§ Work item
Which lines run from the start of the data below to the line containing "Task: Click the Document"? Set them down exactly, with none added.

§ Collected data

>>>

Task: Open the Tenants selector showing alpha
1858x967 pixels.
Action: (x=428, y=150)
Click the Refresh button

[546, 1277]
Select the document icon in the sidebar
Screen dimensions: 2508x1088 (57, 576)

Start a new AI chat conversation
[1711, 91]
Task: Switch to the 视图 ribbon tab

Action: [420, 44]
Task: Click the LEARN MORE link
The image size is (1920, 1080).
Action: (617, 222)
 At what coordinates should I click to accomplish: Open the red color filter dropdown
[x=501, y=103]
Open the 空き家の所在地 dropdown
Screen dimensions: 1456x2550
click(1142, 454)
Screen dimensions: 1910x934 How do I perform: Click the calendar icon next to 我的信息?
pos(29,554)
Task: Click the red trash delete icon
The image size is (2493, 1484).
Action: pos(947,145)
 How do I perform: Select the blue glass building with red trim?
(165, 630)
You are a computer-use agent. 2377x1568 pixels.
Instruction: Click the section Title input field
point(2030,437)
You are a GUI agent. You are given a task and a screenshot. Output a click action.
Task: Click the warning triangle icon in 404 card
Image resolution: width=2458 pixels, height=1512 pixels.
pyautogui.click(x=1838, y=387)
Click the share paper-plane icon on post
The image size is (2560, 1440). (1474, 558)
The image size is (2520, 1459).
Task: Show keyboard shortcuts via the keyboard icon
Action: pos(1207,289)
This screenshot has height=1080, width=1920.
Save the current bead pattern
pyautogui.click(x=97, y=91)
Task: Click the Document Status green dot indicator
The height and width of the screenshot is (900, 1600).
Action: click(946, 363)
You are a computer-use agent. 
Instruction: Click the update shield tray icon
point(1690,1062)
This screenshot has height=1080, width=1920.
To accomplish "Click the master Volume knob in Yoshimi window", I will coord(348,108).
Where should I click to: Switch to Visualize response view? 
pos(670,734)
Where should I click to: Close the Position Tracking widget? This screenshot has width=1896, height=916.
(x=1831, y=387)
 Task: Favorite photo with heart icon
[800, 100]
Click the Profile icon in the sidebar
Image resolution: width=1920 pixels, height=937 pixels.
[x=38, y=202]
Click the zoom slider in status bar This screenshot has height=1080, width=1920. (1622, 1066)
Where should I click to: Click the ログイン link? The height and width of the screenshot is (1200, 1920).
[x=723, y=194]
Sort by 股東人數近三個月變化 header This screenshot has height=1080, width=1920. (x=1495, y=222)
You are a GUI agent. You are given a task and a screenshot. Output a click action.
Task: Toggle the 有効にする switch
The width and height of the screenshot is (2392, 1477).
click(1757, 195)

<<<

§ Answer to this exercise
Task: Open the Tenants selector showing alpha
1858x967 pixels.
Action: (x=428, y=150)
Click the Refresh button

[546, 1277]
Select the document icon in the sidebar
Screen dimensions: 2508x1088 (57, 576)

Start a new AI chat conversation
[1711, 91]
Task: Switch to the 视图 ribbon tab

Action: [420, 44]
Task: Click the LEARN MORE link
The image size is (1920, 1080).
Action: (617, 222)
 At what coordinates should I click to accomplish: Open the red color filter dropdown
[x=501, y=103]
Open the 空き家の所在地 dropdown
Screen dimensions: 1456x2550
click(1142, 454)
Screen dimensions: 1910x934 How do I perform: Click the calendar icon next to 我的信息?
pos(29,554)
Task: Click the red trash delete icon
The image size is (2493, 1484).
Action: pos(947,145)
 How do I perform: Select the blue glass building with red trim?
(165, 630)
You are a computer-use agent. 2377x1568 pixels.
Instruction: Click the section Title input field
point(2030,437)
You are a GUI agent. You are given a task and a screenshot. Output a click action.
Task: Click the warning triangle icon in 404 card
Image resolution: width=2458 pixels, height=1512 pixels.
pyautogui.click(x=1838, y=387)
Click the share paper-plane icon on post
The image size is (2560, 1440). (1474, 558)
The image size is (2520, 1459).
Task: Show keyboard shortcuts via the keyboard icon
Action: pos(1207,289)
This screenshot has height=1080, width=1920.
Save the current bead pattern
pyautogui.click(x=97, y=91)
Task: Click the Document Status green dot indicator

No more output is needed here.